• **WORK ITEM**: Locate the line that contains "Screen dimensions: 664x1568", then copy it and all later lines of the data below exactly, through the last one.

Collected data:
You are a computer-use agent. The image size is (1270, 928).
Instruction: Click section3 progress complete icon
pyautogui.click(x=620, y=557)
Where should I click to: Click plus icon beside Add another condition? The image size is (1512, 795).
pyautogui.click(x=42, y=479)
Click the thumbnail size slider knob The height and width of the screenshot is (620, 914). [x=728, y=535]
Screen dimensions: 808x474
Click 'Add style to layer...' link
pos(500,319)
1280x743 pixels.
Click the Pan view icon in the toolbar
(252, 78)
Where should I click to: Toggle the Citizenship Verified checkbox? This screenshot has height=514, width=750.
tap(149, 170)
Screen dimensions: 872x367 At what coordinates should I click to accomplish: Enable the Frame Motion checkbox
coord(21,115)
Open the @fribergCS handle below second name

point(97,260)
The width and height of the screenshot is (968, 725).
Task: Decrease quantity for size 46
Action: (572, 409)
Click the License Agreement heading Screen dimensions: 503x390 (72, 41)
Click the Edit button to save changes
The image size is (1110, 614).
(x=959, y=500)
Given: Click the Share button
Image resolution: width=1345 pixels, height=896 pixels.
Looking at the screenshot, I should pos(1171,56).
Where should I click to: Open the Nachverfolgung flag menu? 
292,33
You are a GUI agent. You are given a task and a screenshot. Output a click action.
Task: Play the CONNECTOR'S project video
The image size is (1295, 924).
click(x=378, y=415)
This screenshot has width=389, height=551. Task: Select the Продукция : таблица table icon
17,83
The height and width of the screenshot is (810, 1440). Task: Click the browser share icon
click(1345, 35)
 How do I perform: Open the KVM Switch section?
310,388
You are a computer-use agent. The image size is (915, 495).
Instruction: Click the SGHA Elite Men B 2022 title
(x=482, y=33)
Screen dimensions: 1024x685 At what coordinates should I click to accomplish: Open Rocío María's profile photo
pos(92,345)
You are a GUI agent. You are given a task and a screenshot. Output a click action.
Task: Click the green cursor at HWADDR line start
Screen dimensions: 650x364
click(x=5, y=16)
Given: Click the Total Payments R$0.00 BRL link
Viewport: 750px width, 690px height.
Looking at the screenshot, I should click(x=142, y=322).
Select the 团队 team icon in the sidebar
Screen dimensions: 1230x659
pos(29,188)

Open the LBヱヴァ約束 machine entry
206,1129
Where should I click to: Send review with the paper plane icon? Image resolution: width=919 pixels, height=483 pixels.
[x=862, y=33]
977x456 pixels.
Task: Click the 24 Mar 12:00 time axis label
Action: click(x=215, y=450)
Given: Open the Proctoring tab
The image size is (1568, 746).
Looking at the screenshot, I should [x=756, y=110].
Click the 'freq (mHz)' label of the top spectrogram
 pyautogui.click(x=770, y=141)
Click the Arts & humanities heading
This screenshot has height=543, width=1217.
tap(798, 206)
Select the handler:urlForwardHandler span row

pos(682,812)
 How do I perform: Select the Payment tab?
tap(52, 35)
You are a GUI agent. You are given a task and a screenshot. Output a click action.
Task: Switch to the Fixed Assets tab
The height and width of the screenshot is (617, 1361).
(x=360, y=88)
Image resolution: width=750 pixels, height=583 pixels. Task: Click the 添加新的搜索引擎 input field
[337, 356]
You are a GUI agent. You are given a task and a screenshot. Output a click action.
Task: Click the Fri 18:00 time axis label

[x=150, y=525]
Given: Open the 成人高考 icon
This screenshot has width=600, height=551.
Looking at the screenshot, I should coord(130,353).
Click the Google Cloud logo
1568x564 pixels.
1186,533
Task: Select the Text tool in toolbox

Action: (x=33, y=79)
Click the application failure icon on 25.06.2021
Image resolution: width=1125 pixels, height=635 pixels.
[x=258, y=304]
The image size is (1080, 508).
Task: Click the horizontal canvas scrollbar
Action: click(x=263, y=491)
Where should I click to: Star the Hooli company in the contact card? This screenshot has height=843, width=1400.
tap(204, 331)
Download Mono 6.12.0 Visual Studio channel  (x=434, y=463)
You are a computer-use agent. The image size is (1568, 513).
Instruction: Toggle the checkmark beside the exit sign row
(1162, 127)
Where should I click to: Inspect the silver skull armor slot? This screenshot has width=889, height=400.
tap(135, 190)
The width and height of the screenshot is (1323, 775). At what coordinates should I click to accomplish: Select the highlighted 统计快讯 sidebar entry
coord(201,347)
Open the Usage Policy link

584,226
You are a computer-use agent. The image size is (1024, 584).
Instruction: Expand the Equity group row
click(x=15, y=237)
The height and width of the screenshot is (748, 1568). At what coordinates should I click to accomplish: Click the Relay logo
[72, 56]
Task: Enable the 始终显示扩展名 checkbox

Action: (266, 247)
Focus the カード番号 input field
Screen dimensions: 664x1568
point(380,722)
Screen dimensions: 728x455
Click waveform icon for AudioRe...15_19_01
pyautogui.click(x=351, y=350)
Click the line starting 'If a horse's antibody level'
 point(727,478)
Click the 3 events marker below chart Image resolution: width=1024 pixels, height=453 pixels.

• **OUTPUT FOR THIS TASK**:
Screen dimensions: 664x1568
point(380,722)
Screen dimensions: 728x455
Click waveform icon for AudioRe...15_19_01
pyautogui.click(x=351, y=350)
Click the line starting 'If a horse's antibody level'
 point(727,478)
Click the 3 events marker below chart Image resolution: width=1024 pixels, height=453 pixels.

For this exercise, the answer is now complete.